Jan 7, 2014 11:42 AM by Danielle Lerner

Fit 4 '14: New year, new goals

The new year is upon us and just like millions of Americans out there, improving my physical health is one of my top resolutions for 2014. This is a weight loss challenge, and going up against the KIIM-FM crew always makes for a fun competition, however for me, it's not about getting as skinny as possible. I've struggled with my weight for years, and know all too well how tough it can be to not only lose those pounds, but also to keep them off permanently. That's why for me, these next several weeks will be about working hard, getting fit and turning my body into the efficient, fat-burning machine it can be. We've been given a fantastic opportunity to learn from our trainers at Amped Fitness, and I look forward to sharing our newfound knowledge and results with all of you!

So how will we do it? Well, for starters I've spent the past 16 weeks training for my first full marathon, which is January 19th. All that cardio has done wonders for my endurance, but when it comes to weight loss? Not so much.

Here's the plan, John and I will be working out 3-4 times a week for about an hour each session. Our first workout on Monday included exercises like burpees, planks, rowing, running, sit-ups, bicycles and V-ups, and that was just the first time!

The physical part is important, but as any trainer will tell you the diet is equally, if not more important. Our trainer recommended a basic plan from the "4-Hour Body" diet. Six days a week you eat protein/beans/greens for EVERY meal, 4-6 times a day, eating every 3-4 hours. Then you have a "cheat day" on the 7th. I'm also switching from coffee to unsweetened tea on those days (that way there is no temptation with the creamer), eliminating diet soda, and drinking lots of water.

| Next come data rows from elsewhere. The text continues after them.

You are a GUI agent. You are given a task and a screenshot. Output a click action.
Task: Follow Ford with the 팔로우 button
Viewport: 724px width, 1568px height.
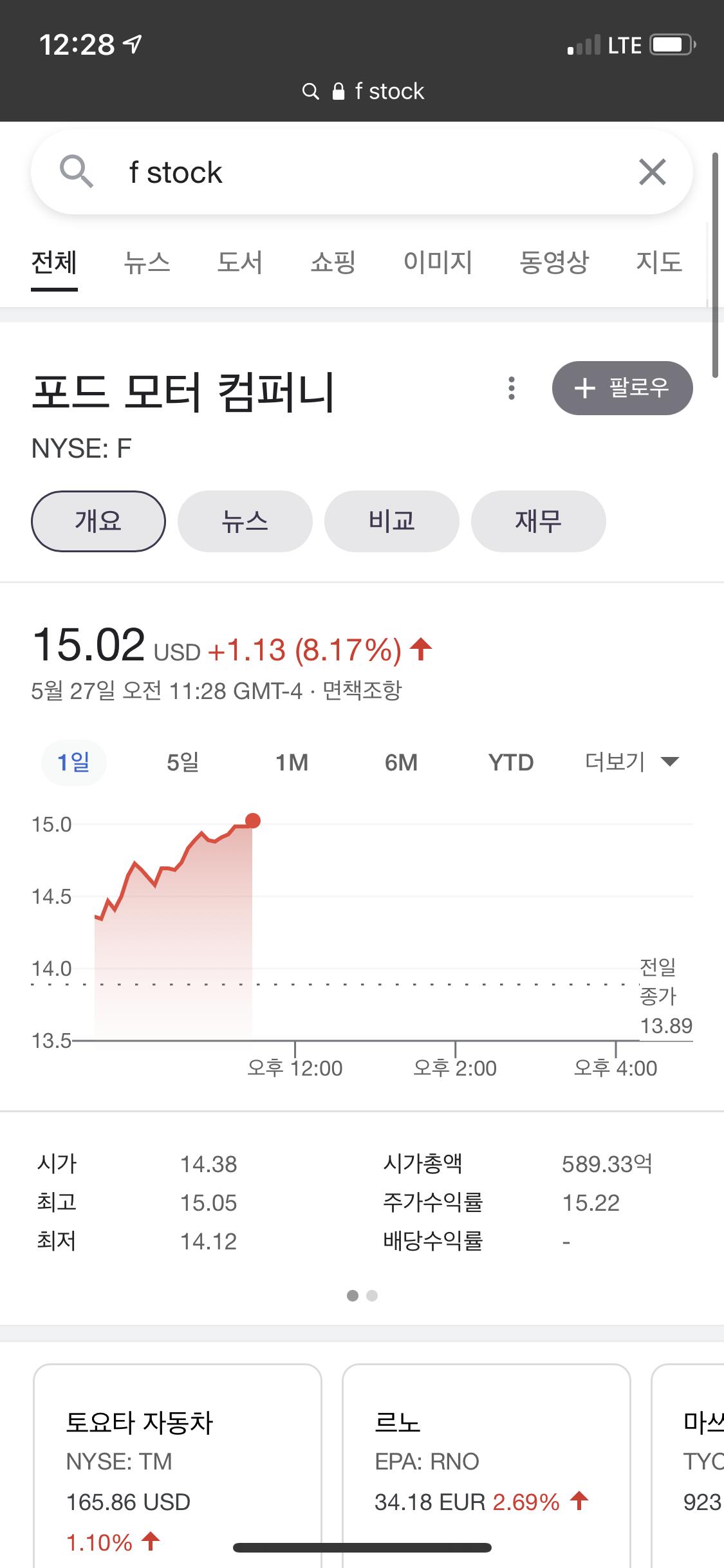[622, 388]
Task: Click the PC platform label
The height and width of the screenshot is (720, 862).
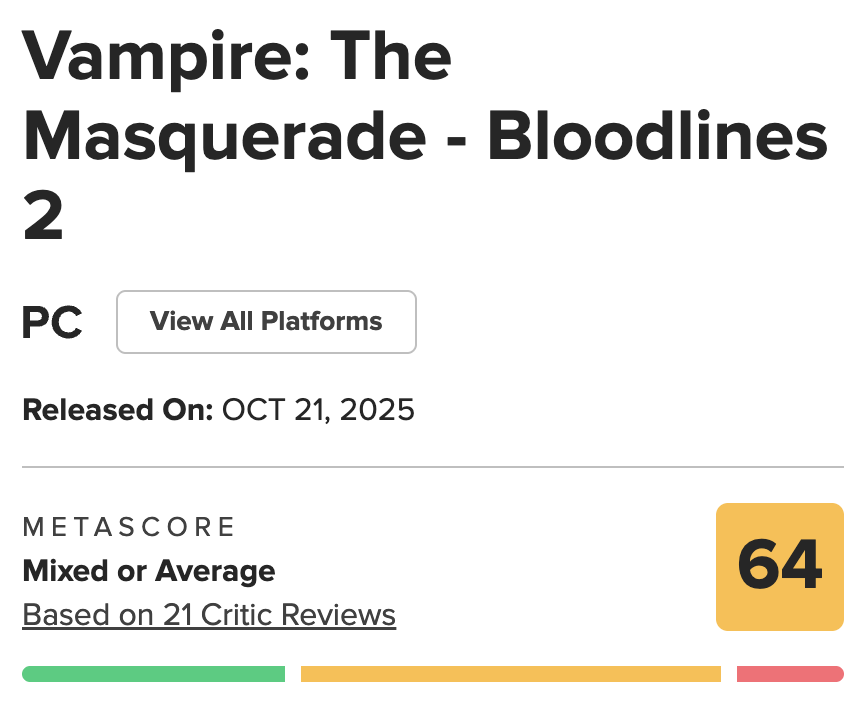Action: (52, 323)
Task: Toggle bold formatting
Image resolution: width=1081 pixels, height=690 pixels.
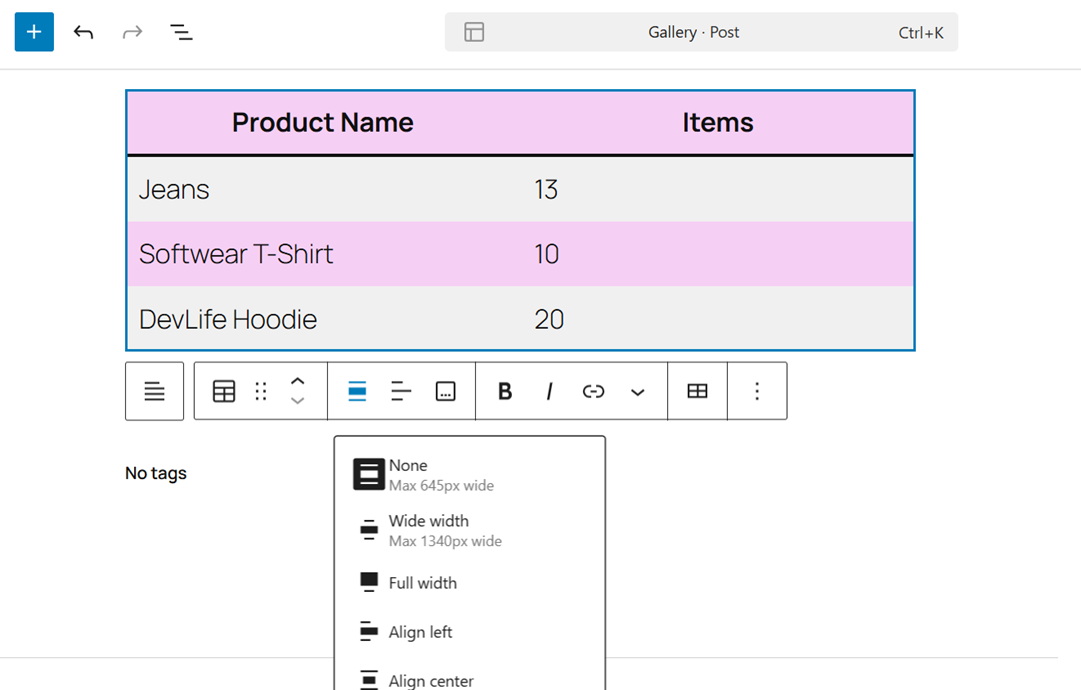Action: (x=504, y=391)
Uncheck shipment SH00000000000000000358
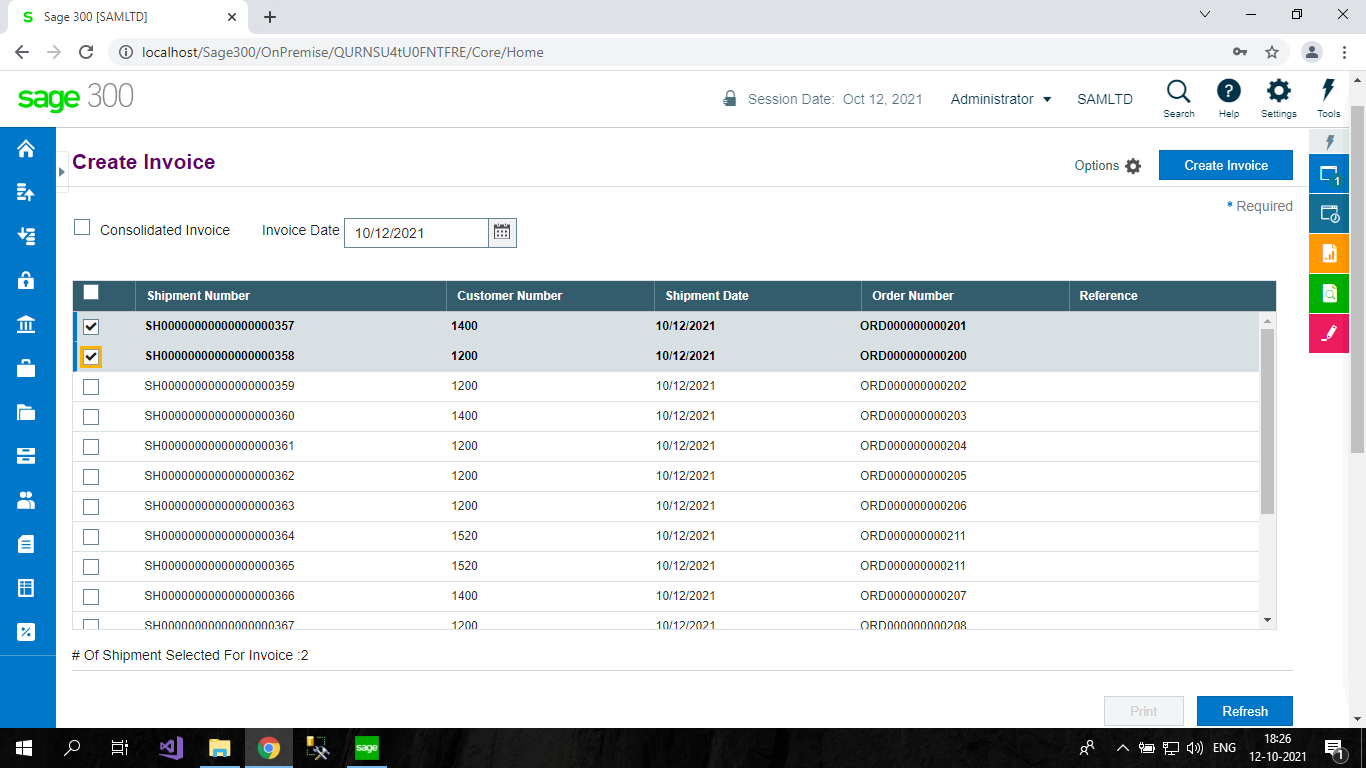This screenshot has height=768, width=1366. point(91,356)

I've done almost every diet out there so I know eating right can take a lot of planning. I included a picture of the breakfasts, snacks and lunches I'll be bringing to work the next couple of days. Late afternoon snacks and dinners will be made at home. Took me about 45 minutes total to prepare, and that included baking three chicken breasts seasoned with only lemon juice and pepper.

Breakfast: 2 hardboiled eggs, black beans, asparagus spears
Snack: Diced cucumbers, chickpeas, Tuna
Lunch: Lettuce, black beans, chickpeas, chopped grilled chicken

This is only the beginning of our journey to get "Fit for '14," and we're excited to have you along for the ride! Don't forget, you can join in by heading to Amped Fitness at 3603 W Cortaro Farms Rd. on Saturday, January 11, at 10 a.m. They'll weigh in the first 100 people and offer some diet and training tips to help get you going on your own goals! Whoever loses the highest percentage of their starting weight by the end of February gets 6 months FREE GROUP TRAINING! Good luck and go Tucson Today!